Car notre grand-mère nous avait bien dit, un jour, en parlant de sa ville natale:

– Oh! Neuilly, à l'époque, était un simple village…

Elle l'avait dit en français, mais nous, nous ne connaissions que les villages russes. Et le village en Russie est nécessairement un chapelet d'isbas – le mot même dérevnia vient de dérévo - l'arbre, le bois. La confusion fut tenace malgré les éclaircissements que les récits de Charlotte apporteraient par la suite. Au nom de «Neuilly», c'est le village avec ses maisons en bois, son troupeau et son coq qui surgissait tout de suite. Et quand, l'été suivant, Charlotte nous parla pour la première fois d'un certain Marcel Proust, «à propos, on le voyait jouer au tennis à Neuilly, sur le boulevard Bureau», nous imaginâmes ce dandy aux grands yeux langoureux (elle nous avait montré sa photo) – au milieu des isbas!

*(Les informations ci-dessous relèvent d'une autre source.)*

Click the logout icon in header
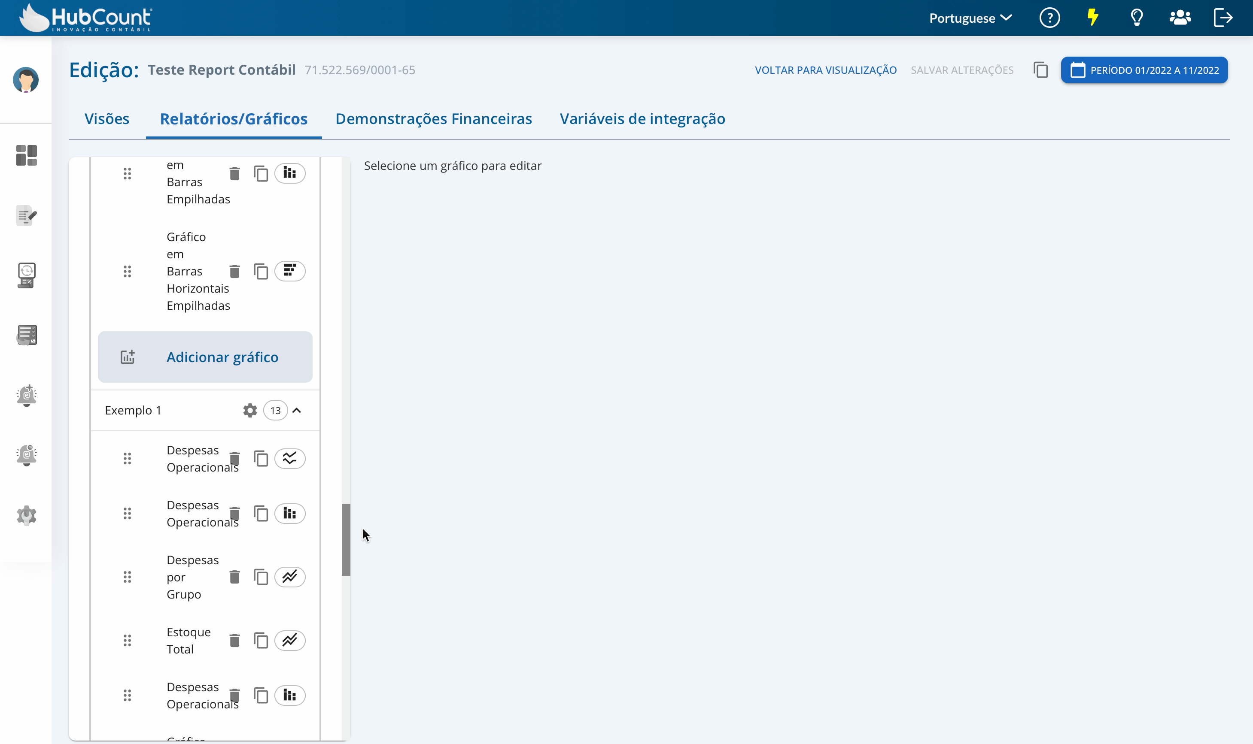Screen dimensions: 1253x744 pyautogui.click(x=1223, y=18)
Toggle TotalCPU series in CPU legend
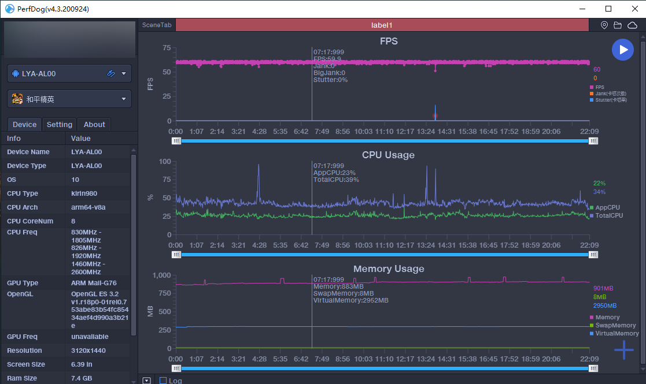 (x=608, y=215)
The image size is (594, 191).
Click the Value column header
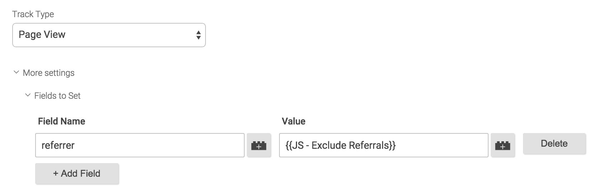click(x=293, y=121)
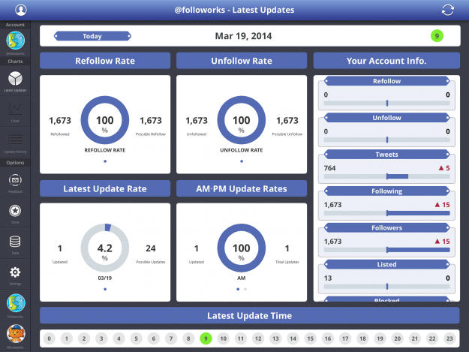Viewport: 469px width, 352px height.
Task: Click the Tweets progress bar
Action: click(386, 176)
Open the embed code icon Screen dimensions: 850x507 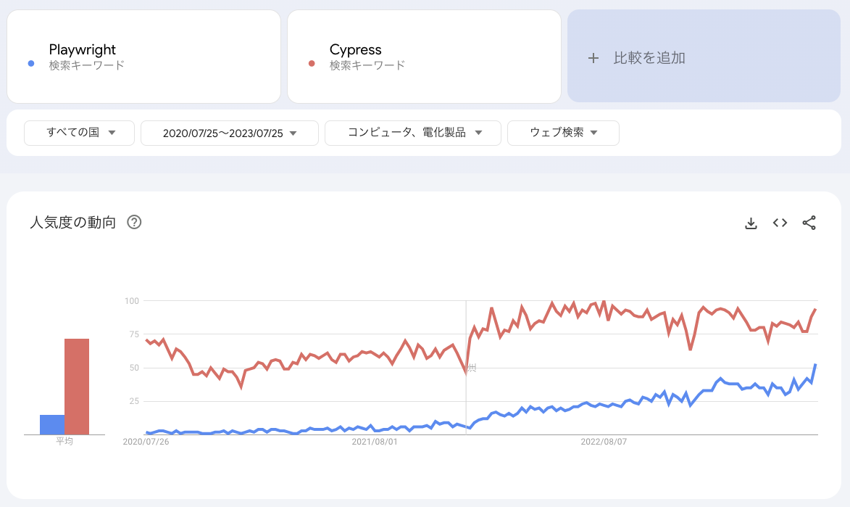[x=780, y=223]
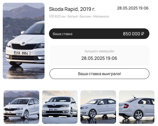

La réalité russe transparaissait souvent sous la fragile patine de nos vocables français. Le président de la République n'échappait pas à quelque chose de stalinien dans le portrait que brossait notre imagination. Neuilly se peuplait de kolkhoziens. Et Paris qui se libérait lentement des eaux portait en lui une émotion très russe – ce fugitif répit après un cataclysme historique de plus, cette joie d'avoir terminé une guerre, d'avoir survécu à des répressions meurtrières. Nous errâmes à travers ses rues encore humides, couvertes de sable et de vase. Les habitants entassaient devant leurs portes des meubles et des vêtements pour les faire sécher – comme le font les Russes après un hiver qu'ils commencent à croire éternel.

Et puis, quand Paris resplendit de nouveau dans la fraîcheur de son air printanier dont nous devinions intuitivement le goût – un convoi féerique entraîné par une locomotive enguirlandée ralentit sa marche et s'arrêta aux portes de la ville, devant le pavillon de la gare du Ranelagh.

Un homme jeune portant une simple tunique militaire descendit du wagon en marchant sur la pourpre étalée sous ses pieds. Il était accompagné d'une femme, très jeune aussi, en robe blanche, avec un boa de plumes. Un homme plus âgé, en grand habit, à la magnifique moustache et avec un beau ruban bleu sur la poitrine se détacha d'une impressionnante assemblée groupée sous le portique du pavillon et alla à la rencontre du couple. Le vent doux caressait les orchidées et les amarantes qui ornaient les colonnes, animait l'aigrette sur le chapeau de velours blanc de la jeune femme. Les deux hommes se serrèrent la main…

Le maître de l'Atlantide émergée, le président Félix Faure, accueillait le Tsar de toutes les Russies Nicolas II et son épouse.

C'est le couple impérial entouré de l'élite de la République qui nous guida à travers Paris… Plusieurs années plus tard, nous apprendrions la vraie chronologie de cette auguste visite: Nicolas et Alexandra étaient venus non pas au printemps de 1910, après le déluge, mais en octobre 1896, c'est-à-dire bien avant la renaissance de notre Atlantide française. Mais cette logique réelle nous importait peu. Seule la chronologie des longs récits de notre grand-mère comptait pour nous: un jour, dans leur temps légendaire, Paris surgissait des eaux, le soleil brillait et au même moment, nous entendions le cri encore lointain du train impérial. Cet ordre d'événements nous paraissait aussi légitime que l'apparition de Proust parmi les paysans de Neuilly.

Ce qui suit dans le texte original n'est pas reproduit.